Tears began to fill her eyes and my image in them washed away in the terrible truth that she had revealed to me in her last words.
"There is never shame in winning the real game, for there are many who never realize what they are really playing for because they never took the time to learn the rules."
I didn't understand those words at first, and did not know what to do with the key she had given me. I had always though that winning was never an option in the Hunger Games or at anything I did in life.
You just always did what you had to win, to survive. To keep your bag of tricks close, to be just one step ahead of the others. Always thinking, always planning. Eyes open. Always wearing your poker face, even to the last stand.
I remembered getting up that morning of the reaping day and finding that my grandmother had died in her sleep. The night had stolen her breath and the tolls of the dark years had stopped her heart. The only light left about her was the glint of the red in her hair that was not quiet covered all the way by the blanket of grey.

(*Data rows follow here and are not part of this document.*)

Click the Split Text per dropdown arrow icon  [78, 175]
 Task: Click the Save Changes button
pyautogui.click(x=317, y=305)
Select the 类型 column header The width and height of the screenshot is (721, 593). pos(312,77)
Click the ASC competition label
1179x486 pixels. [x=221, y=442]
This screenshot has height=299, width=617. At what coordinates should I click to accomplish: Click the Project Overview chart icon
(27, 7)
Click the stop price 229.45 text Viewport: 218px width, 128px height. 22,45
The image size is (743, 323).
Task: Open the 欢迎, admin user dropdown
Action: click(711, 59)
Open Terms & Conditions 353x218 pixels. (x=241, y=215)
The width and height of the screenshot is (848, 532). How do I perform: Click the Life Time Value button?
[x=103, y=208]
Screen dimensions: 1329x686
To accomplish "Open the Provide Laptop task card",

I realized that day, on the train ride to the capital; that the Games would not be worth winning if you have nothing to go back to and had no one to win them for. That if you have nothing, you have nothing to lose.
The Game could be played anyway I wanted now, and I could decide the way I would end. I just had to hold on until the right time, the time that would matter the most. The time when people would stop in the streets and pay attention.

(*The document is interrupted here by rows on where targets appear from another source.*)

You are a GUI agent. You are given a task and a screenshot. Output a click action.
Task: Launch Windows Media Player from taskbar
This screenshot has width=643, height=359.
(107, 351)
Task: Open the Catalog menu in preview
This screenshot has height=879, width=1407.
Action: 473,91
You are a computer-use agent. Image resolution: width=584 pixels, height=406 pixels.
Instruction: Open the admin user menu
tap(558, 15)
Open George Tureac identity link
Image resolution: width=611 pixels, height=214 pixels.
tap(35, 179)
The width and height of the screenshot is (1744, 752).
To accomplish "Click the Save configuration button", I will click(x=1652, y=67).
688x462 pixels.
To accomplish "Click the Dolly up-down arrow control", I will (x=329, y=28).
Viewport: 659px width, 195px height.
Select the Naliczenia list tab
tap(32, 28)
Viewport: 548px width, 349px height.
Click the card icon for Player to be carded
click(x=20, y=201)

And play I did, but all games must come to an end. If they didn't, you would get tired of playing.
I'm so tired of running and I know there is no chance for me, not with four of the strongest tributes left, and now that the star-crossed lovers have found each other again and all odds are in their favor, whether they know it are not.
There is one thing I have learned in my life by learning from the fall of others. No matter how smart you are, there will always be someone smarter, and they will always catch you. Death would hide you with second chances for a little while and you grow used to it, but out of nowhere it will drop you when you least expect it.
The last joke always being on you.
I could feel my tears falling, mixing in with the dirt that streaked my face. I wasn't really sure how I felt about it, I wanted to stay, but I know... I guess I have always known even before the Games, that the odds no matter how many times I stacked them, would never be in my favor.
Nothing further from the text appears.